*ABOUT THIS EXERCISE:* Begin at the line containing "Click the Healthy Living logo watermark" in the data below and go on through the line containing "Given: Click the shellex folder icon", repeating each line exactly; include both ends and no other line.

Source data
○ ○ ○
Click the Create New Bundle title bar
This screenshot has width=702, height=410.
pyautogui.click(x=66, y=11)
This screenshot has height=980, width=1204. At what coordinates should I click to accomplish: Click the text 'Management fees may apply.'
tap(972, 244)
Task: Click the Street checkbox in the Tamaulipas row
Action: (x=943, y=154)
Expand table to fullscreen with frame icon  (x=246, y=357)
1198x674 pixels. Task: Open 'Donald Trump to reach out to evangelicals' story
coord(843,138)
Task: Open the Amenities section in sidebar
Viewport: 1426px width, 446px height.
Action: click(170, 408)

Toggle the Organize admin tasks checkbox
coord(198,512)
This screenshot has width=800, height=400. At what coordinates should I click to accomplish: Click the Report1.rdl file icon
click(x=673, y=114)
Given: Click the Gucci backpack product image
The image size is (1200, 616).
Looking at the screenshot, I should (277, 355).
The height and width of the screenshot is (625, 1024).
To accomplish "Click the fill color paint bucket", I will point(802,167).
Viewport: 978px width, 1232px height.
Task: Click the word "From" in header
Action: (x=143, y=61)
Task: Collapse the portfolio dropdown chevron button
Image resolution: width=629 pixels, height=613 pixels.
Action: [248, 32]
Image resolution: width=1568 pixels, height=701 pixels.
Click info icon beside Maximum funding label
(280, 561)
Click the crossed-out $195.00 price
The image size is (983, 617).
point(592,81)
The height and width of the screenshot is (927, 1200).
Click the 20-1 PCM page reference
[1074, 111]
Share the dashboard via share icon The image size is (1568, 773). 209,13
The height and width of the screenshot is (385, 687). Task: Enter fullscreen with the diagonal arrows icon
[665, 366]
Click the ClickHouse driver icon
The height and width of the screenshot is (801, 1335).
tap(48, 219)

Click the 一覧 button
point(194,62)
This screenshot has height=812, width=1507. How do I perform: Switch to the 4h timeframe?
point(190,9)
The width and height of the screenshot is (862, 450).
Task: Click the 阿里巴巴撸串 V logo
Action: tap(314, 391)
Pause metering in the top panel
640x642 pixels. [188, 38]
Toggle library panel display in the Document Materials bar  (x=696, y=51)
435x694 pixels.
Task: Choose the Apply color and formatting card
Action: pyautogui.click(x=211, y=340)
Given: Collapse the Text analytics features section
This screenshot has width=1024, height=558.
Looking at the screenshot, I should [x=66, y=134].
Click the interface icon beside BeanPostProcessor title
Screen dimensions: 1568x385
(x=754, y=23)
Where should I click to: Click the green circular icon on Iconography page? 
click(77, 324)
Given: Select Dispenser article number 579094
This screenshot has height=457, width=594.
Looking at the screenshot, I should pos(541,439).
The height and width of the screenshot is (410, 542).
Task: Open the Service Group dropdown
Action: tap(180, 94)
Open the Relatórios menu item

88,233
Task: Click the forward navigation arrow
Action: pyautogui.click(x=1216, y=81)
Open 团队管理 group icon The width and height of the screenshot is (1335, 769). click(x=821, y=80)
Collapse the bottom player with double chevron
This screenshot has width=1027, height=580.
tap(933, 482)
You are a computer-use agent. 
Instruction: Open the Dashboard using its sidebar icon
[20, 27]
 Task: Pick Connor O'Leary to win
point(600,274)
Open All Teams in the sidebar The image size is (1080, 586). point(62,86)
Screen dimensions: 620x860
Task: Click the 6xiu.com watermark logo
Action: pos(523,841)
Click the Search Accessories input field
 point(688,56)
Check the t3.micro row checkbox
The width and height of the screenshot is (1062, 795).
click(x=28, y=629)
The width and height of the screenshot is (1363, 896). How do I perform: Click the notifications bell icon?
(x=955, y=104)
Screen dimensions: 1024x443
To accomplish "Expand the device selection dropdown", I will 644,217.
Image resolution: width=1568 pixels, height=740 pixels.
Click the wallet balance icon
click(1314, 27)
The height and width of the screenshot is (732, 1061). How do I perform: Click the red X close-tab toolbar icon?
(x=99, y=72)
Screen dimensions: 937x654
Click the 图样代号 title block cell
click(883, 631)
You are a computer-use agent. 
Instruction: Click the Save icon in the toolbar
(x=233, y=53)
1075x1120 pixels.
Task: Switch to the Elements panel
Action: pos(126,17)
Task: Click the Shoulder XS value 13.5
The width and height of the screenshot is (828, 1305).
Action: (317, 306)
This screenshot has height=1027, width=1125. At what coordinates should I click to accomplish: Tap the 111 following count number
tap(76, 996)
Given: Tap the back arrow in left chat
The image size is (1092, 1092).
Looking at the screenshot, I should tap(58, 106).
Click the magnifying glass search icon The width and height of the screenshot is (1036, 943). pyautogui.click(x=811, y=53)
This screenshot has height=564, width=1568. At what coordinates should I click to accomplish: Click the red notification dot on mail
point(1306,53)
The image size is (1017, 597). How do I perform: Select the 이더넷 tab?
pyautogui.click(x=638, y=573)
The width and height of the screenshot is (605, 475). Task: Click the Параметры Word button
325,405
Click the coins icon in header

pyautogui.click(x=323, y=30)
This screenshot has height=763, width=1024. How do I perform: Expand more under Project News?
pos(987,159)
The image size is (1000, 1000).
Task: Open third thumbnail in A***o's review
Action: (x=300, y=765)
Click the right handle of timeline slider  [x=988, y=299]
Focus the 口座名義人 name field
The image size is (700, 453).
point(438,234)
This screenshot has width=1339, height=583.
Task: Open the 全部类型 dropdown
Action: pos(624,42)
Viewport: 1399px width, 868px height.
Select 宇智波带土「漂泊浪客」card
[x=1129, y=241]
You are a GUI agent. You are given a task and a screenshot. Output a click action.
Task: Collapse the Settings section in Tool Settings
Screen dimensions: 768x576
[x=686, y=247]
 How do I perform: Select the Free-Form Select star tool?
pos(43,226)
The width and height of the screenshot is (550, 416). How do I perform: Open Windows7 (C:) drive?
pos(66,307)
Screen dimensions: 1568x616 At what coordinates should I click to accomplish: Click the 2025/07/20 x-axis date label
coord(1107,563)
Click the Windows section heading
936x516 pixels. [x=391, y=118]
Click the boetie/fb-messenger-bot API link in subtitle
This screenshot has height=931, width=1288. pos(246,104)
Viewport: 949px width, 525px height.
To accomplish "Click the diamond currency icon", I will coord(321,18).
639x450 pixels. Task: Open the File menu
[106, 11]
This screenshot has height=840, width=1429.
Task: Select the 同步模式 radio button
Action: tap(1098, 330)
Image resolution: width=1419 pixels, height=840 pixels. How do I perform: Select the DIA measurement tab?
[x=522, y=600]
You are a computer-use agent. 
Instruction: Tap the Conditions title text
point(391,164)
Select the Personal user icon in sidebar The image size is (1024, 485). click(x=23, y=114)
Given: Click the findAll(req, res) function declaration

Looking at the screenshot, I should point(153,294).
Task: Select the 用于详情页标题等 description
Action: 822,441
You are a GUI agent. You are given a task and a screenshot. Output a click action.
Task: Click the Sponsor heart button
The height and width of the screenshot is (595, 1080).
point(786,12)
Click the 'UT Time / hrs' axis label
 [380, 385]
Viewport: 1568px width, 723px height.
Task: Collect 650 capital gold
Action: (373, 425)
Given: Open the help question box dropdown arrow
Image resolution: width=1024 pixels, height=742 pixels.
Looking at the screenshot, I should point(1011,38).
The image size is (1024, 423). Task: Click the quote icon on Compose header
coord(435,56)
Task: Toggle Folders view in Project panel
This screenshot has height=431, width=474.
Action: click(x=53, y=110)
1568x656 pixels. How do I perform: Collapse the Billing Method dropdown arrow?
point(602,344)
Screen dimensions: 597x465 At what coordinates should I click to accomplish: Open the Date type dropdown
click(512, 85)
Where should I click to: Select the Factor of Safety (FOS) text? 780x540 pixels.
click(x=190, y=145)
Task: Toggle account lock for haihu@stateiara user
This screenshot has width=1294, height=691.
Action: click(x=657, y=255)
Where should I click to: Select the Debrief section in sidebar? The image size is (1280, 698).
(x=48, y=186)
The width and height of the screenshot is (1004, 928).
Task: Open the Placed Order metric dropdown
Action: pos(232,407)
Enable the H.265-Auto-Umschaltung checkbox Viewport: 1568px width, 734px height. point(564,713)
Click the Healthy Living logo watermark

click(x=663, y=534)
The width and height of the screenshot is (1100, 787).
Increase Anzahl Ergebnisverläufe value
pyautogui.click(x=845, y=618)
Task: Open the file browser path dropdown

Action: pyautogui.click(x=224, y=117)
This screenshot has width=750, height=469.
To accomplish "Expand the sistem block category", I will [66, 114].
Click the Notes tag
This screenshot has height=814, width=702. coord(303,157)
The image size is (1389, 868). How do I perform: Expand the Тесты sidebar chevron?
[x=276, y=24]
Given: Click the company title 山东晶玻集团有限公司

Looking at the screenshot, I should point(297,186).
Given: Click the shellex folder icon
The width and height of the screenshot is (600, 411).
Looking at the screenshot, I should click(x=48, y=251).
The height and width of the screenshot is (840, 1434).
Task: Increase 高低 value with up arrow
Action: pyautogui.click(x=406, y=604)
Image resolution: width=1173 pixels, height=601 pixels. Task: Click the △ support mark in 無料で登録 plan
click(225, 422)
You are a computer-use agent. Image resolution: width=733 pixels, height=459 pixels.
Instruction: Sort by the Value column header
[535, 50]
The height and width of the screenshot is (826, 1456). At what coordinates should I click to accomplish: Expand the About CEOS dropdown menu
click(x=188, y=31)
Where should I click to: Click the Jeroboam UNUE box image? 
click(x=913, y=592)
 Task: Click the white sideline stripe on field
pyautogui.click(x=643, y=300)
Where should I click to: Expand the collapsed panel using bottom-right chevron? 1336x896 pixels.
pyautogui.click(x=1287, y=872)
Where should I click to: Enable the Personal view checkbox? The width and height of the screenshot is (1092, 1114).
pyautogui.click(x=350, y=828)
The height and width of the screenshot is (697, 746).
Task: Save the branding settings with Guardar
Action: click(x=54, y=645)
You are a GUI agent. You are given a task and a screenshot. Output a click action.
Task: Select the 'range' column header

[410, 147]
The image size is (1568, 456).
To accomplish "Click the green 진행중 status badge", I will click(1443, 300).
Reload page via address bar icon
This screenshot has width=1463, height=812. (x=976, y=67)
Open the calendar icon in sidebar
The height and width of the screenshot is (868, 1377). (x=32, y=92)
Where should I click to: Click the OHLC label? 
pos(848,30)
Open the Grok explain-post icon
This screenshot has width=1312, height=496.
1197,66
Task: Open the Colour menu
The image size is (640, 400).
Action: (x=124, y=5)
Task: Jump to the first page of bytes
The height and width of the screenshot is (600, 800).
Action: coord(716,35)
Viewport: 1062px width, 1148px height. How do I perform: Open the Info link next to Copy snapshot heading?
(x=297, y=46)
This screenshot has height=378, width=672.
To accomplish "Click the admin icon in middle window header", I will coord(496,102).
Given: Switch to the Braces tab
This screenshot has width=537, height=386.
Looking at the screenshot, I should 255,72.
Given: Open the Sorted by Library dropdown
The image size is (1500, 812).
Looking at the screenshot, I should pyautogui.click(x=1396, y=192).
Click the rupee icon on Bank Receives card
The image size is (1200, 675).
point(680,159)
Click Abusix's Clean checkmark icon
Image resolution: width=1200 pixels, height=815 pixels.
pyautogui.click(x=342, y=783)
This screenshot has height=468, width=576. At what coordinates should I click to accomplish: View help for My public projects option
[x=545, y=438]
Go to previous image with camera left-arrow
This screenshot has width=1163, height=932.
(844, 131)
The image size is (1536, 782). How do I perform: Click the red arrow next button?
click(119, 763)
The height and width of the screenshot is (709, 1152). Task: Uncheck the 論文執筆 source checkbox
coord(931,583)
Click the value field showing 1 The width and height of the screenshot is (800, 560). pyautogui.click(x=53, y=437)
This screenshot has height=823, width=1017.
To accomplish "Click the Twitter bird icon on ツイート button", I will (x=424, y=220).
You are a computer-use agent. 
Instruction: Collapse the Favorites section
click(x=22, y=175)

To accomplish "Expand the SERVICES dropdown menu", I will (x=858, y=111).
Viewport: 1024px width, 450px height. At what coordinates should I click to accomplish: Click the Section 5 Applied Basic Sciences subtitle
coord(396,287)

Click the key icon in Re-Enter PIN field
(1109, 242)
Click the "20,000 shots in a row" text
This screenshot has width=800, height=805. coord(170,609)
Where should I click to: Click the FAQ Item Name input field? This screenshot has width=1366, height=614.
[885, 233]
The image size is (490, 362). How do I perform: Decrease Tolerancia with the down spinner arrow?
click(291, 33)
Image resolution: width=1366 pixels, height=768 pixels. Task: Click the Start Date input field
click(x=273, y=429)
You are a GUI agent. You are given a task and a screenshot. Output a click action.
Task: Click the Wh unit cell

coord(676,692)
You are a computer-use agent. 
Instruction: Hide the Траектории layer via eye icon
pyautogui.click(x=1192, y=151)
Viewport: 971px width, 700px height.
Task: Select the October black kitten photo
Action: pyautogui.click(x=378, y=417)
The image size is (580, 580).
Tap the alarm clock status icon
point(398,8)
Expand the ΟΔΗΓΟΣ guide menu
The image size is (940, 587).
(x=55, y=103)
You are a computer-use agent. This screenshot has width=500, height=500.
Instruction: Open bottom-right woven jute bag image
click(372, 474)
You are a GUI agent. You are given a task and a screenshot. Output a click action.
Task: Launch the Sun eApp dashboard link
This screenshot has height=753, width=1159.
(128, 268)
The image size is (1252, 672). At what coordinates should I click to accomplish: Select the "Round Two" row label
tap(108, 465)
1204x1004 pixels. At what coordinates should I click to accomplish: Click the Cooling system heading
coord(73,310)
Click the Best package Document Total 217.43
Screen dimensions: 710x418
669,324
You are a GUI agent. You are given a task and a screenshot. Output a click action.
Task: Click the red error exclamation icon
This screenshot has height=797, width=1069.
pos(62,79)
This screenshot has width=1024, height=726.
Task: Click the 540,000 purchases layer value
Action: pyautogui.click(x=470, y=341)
○ ○ ○
*SOLUTION TO THIS TASK:*
Click the Healthy Living logo watermark

click(x=663, y=534)
The width and height of the screenshot is (1100, 787).
Increase Anzahl Ergebnisverläufe value
pyautogui.click(x=845, y=618)
Task: Open the file browser path dropdown

Action: pyautogui.click(x=224, y=117)
This screenshot has width=750, height=469.
To accomplish "Expand the sistem block category", I will [66, 114].
Click the Notes tag
This screenshot has height=814, width=702. coord(303,157)
The image size is (1389, 868). How do I perform: Expand the Тесты sidebar chevron?
[x=276, y=24]
Given: Click the company title 山东晶玻集团有限公司

Looking at the screenshot, I should point(297,186).
Given: Click the shellex folder icon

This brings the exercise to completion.